This is Neil Gaiman’s first fantasy book for children, but adults will quickly be absorbed into the plot. The New York Times Book Review said that is was “One of the most frightening books ever written”. This seems like a pretty bold statement considering the body of scary books available but it is a testimony to Gaiman’s writing skills with this plot.
Coraline Jones and her family’s new home is an old house divided into flats. The space above and below has unusual tenants. The two ladies below them give her a cup of tea and a special piece of wood with a hole that will protect you when you look through the special hole in it. The man above them, Mr. Bobo, has some trained mice that warn Coraline to never go through the door. She sets out to explore and finds the door. Her mother shows her the special key for the door and they open it, but it has a brick wall behind it.
Eventually she goes back to the door alone and opens it again, only to find a dark hall, which of course she just walks right into. What quickly looks like a very scary situation is met with a matter of fact unquestioning approach, but Coraline tells us that how she needs to act “to be brave”.

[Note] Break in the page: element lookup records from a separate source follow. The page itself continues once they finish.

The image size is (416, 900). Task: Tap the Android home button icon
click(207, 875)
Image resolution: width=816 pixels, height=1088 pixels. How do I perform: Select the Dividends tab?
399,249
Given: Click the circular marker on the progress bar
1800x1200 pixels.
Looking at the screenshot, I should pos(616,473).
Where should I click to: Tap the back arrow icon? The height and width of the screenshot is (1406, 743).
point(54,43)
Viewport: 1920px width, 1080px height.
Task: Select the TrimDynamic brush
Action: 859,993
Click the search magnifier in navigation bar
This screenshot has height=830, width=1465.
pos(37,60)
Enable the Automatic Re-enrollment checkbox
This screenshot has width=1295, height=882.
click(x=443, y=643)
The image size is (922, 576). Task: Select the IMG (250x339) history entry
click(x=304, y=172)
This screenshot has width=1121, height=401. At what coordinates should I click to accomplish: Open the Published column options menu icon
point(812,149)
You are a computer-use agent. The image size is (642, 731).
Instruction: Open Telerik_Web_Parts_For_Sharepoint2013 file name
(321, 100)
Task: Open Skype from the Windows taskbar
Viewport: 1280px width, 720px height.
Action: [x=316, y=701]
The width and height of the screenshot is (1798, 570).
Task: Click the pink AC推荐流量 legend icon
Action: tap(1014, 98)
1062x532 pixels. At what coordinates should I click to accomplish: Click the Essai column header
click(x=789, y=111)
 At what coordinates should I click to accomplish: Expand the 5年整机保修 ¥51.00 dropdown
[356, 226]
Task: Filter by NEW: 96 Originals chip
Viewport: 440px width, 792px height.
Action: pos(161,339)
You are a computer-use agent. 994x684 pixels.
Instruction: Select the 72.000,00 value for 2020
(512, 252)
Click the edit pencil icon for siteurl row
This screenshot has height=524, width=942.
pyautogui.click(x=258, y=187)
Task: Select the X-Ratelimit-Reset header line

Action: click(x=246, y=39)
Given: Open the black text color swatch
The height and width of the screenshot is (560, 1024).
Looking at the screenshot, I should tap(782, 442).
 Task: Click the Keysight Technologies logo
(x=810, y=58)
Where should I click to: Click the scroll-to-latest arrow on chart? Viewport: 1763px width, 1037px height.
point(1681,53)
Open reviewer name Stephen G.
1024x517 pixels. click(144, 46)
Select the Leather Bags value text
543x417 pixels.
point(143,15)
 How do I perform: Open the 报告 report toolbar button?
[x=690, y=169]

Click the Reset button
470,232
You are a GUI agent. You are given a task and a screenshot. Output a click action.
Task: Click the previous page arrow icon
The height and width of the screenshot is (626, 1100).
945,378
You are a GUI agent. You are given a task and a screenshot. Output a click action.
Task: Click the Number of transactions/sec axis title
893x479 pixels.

The long hallway leads to a parallel world where she becomes trapped. Gaiman excels in his descriptive writing of this other world. It is complete with “other parents” who have large button eyes. She learns that her real parents have been stolen and hidden and she finds what is left of three young children who were trapped there and had their souls stolen and hidden. Her cat somehow makes it to this place, but the cat can talk in this world and is a help. After being locked in a dark closet with the three soulless children she decides to free her parents and to find the lost souls by challenging her not-mother to a contest.
The contest is a life and death struggle but she finally gets back and saves her parents, and the lost children, and they are able to leave on their own. Even safe back in the real world she learns that her other-mother has sent a severed hand to get the door key from her. She eventually overcomes that threat. Her parents seem to pay more attention to her, after all this has happened, but of course they don’t remember what happened to them.
Quotes by Neil Gaiman
“Fairy tales are more than true: not because they tell us that dragons exist, but because they tell us that dragons can be beaten.”
“What's your name,' Coraline asked the cat. 'Look, I'm Coraline. Okay?'
'Cats don't have names,' it said.
'No?' said Coraline.
'No,' said the cat. 'Now you people have names. That's because you don't know who you are. We know who we are, so we don't need names.”